Asegura el omnipresente Albert Rivera que se ríe cuando oye que su partido es el del Ibex 35. Supongo que lo que quiere decir es que se despotorra por dentro al pensar en las paletadas de panoja que recibe y en quiénes son los donantes, es decir, los prestamistas, detalle semántico que no puede perder de vista. Va aviado el efebo de La Barceloneta si cree que, llegado el momento, no tendrá que devolver en especie los chorretones de pasta que nos hacen preguntarnos retóricamente de dónde saca para tanto como destaca. ¿De cuándo acá a un partidito de provincias le llega para poner el careto de su líder a la norcoreana en la fachada de sendos edificios de la zona noble de Madrid?

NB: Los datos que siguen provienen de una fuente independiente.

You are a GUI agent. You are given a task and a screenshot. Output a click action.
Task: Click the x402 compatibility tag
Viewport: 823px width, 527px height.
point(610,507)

Miren, ahora que lo pienso, sí hay precedentes de tanto dispendio por una causa similar. De cara a las elecciones de 1986 —ha llovido un rato—, algunas de las carteras más abultadas de España echaron la casa por la ventana para montar una guasa que se llamó Partido Reformista Democrático. Pusieron al frente de la cosa al padre de la Constitución, catalanista según y hoy abogado de infantas enmarronadas, Miquel Roca i Junyent. El objetivo entonces era atizarle un mordisco a la mayoría absoluta del PSOE felipista. Tal fue la tabarra que se dio con el invento en los meses previos a la cita con las urnas —igual que hoy con los naranjitos—, que nadie dudaba del éxito de la misión. Lo cierto es que cuando llegó la hora de contar, no llegaron a 200.000 votos. Ni un mísero escaño.
Tiene pinta de que esta vez el artilugio está algo mejor armado y no se repetirá el hostión. Pero quizá tampoco sea para tanto como algunos apuestan.